Since LD structure directly influences the coverage of a SNP technology, and with it, the power of genome-wide association studies, we performed power analyses in the Sorbs and KORA samples. For this purpose, we defined a fixed genetic effect of an arbitrary SNP at chromosome 22. Explained variance was used as a measure of effect in order to adjust for differences in allelic frequencies. For this SNP, we analysed the best proxy SNP available on chromosome 22 in order to mimic a situation in which an unobserved causative variant is detected via a marker in LD. We derived an analytical formula for our model for the case of negligible heritability for which individuals can be considered as independent. This formula also applies to situations where correction for relatedness effects has been performed, for instance with a GRAMMAR approach . Power was calculated for all SNPs on chromosome 22 and the resulting distribution was compared between the Sorbs and KORA samples with and without relatives. No differences regarding power were detected. We conclude that there is no gain in power due to higher LD in the Sorbs.
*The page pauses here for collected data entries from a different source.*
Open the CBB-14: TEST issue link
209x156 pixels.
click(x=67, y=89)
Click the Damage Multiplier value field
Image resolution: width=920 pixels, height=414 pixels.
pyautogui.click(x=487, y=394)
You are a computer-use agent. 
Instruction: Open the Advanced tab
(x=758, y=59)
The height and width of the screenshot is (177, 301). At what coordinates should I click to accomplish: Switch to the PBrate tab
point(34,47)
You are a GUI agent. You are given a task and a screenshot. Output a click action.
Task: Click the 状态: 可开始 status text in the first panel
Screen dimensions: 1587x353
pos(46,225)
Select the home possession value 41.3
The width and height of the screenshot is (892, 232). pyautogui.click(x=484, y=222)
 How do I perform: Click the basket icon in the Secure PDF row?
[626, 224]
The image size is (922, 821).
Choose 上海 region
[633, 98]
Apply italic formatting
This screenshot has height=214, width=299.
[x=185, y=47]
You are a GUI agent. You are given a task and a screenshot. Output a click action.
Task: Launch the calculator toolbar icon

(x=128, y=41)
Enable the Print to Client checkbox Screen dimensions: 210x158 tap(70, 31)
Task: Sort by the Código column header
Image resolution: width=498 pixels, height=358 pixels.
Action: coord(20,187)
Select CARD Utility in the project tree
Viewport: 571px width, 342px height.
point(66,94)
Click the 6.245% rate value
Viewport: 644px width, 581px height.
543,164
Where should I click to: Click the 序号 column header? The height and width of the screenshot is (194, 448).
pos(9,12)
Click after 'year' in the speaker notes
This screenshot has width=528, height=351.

Since relatedness structure is often neglected in genetic association studies, we also analysed the influence of present relatedness structure on the power of an uncorrected analysis. This analysis is done via simulations of a linear mixed model comprising a fixed effect of a SNP and random polygenetic and non-genetic effects. We showed that the variance of the β-estimator is inflated under relatedness and high heritability. This results in a gain in power for higher p-value thresholds and a loss of power for lower p-value thresholds in the Sorbs977, irrespective of the size of the genetic effect considered. The explanation is that normal distributions with different variances are overlapping.
We conclude that relatedness in the Sorbs977 sample influences the power of uncorrected genetic association studies. Influence of relatedness on power is highest under maximum heritability of the phenotype. However, directions of power differences depend on the size of the genetic effect in combination with the significance threshold chosen.
In our simulations we did not observe a scenario resulting in a clear power benefit in the Sorbs977 sample. However, this does not rule out that there might be a higher power in the Sorbs due to increased effect sizes caused, e.g., by higher environmental homogeneity or lower number of causative variants [7, 8].